--- The task ---
From the records below, please repeat exactly the line that has "Task: Select the orange bubble 네 이해했습니다 수고하세요", the line that has "Open the Job Type preview select", and every line between them, and nothing else.

-------

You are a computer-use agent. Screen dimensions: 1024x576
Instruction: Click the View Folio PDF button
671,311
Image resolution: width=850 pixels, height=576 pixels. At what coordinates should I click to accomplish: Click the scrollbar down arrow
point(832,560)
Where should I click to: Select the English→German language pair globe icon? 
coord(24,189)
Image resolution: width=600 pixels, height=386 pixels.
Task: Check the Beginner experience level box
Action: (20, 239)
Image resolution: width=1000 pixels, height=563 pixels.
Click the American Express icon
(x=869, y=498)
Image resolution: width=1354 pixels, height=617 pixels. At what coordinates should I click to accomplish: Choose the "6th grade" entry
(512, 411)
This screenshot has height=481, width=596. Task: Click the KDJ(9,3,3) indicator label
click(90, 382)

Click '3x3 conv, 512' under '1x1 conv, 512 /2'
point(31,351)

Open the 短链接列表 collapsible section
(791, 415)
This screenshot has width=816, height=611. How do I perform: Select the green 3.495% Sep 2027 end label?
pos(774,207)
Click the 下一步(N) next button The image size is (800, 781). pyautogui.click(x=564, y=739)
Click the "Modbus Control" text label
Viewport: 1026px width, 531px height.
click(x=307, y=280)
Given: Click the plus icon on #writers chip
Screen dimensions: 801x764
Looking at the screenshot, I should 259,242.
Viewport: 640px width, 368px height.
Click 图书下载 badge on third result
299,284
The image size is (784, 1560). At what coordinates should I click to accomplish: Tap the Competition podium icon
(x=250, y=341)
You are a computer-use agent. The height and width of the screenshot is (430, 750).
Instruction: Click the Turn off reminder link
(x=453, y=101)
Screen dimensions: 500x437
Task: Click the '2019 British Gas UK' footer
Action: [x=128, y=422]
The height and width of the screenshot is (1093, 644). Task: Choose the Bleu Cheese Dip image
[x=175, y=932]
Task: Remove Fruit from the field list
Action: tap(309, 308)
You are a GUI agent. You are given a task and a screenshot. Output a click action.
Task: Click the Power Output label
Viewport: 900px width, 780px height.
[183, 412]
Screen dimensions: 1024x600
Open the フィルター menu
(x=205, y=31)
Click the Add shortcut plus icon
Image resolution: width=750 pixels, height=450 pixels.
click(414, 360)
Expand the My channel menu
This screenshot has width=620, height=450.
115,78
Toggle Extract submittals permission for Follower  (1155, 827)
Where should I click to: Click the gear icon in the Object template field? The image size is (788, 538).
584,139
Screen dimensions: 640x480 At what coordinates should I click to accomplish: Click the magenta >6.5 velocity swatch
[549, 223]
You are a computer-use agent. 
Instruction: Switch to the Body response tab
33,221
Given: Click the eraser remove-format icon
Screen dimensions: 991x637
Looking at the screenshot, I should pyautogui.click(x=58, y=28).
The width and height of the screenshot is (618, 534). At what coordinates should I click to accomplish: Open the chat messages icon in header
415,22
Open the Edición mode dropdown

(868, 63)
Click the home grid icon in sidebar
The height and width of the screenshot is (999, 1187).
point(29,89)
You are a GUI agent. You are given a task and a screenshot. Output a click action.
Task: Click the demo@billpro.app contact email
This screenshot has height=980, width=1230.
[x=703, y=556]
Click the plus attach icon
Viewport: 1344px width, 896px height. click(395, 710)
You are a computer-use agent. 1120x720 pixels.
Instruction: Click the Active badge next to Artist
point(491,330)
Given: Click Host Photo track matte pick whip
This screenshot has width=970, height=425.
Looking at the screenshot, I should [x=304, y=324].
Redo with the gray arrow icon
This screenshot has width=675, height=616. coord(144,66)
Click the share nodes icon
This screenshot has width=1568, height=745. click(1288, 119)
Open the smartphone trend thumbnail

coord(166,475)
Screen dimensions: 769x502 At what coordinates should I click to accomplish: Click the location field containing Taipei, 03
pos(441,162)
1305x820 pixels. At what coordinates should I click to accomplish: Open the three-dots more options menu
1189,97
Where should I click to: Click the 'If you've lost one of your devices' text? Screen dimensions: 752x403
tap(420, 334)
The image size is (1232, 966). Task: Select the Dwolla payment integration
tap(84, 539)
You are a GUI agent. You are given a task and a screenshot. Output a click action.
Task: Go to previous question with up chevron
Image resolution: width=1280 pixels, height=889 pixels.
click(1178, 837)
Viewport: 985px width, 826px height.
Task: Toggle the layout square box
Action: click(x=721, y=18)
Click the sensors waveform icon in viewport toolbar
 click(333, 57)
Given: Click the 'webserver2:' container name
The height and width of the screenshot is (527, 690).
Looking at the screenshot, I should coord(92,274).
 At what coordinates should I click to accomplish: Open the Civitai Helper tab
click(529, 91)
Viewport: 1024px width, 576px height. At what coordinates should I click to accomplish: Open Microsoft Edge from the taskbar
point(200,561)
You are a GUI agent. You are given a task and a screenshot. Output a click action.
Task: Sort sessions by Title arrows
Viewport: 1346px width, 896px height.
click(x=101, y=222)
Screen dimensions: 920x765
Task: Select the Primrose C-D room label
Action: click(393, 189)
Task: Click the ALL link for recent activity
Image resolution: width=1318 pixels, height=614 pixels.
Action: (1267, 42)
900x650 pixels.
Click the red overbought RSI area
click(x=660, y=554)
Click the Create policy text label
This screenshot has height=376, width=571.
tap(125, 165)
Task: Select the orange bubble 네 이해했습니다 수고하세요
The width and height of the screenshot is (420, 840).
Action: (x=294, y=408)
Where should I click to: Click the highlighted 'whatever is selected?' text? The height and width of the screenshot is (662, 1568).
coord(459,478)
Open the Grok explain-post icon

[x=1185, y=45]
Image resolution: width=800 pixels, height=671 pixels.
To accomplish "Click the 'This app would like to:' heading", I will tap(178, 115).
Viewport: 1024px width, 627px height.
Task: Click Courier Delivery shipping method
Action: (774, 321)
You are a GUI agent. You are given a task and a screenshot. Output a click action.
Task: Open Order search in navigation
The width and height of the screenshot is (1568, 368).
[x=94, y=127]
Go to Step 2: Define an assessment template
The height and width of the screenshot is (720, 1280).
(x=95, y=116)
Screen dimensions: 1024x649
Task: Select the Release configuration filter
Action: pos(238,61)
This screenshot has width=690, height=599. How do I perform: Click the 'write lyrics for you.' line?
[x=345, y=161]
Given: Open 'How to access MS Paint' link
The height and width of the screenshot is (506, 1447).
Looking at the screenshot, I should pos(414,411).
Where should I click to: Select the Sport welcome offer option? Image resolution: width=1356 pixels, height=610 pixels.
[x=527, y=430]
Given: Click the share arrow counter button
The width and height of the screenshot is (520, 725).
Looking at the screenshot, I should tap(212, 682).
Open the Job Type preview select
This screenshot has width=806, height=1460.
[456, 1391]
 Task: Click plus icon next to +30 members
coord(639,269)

-------

--- Answer for the task ---
Task: Select the orange bubble 네 이해했습니다 수고하세요
The width and height of the screenshot is (420, 840).
Action: (x=294, y=408)
Where should I click to: Click the highlighted 'whatever is selected?' text? The height and width of the screenshot is (662, 1568).
coord(459,478)
Open the Grok explain-post icon

[x=1185, y=45]
Image resolution: width=800 pixels, height=671 pixels.
To accomplish "Click the 'This app would like to:' heading", I will tap(178, 115).
Viewport: 1024px width, 627px height.
Task: Click Courier Delivery shipping method
Action: (774, 321)
You are a GUI agent. You are given a task and a screenshot. Output a click action.
Task: Open Order search in navigation
The width and height of the screenshot is (1568, 368).
[x=94, y=127]
Go to Step 2: Define an assessment template
The height and width of the screenshot is (720, 1280).
(x=95, y=116)
Screen dimensions: 1024x649
Task: Select the Release configuration filter
Action: pos(238,61)
This screenshot has width=690, height=599. How do I perform: Click the 'write lyrics for you.' line?
[x=345, y=161]
Given: Open 'How to access MS Paint' link
The height and width of the screenshot is (506, 1447).
Looking at the screenshot, I should pos(414,411).
Where should I click to: Select the Sport welcome offer option? Image resolution: width=1356 pixels, height=610 pixels.
[x=527, y=430]
Given: Click the share arrow counter button
The width and height of the screenshot is (520, 725).
Looking at the screenshot, I should tap(212, 682).
Open the Job Type preview select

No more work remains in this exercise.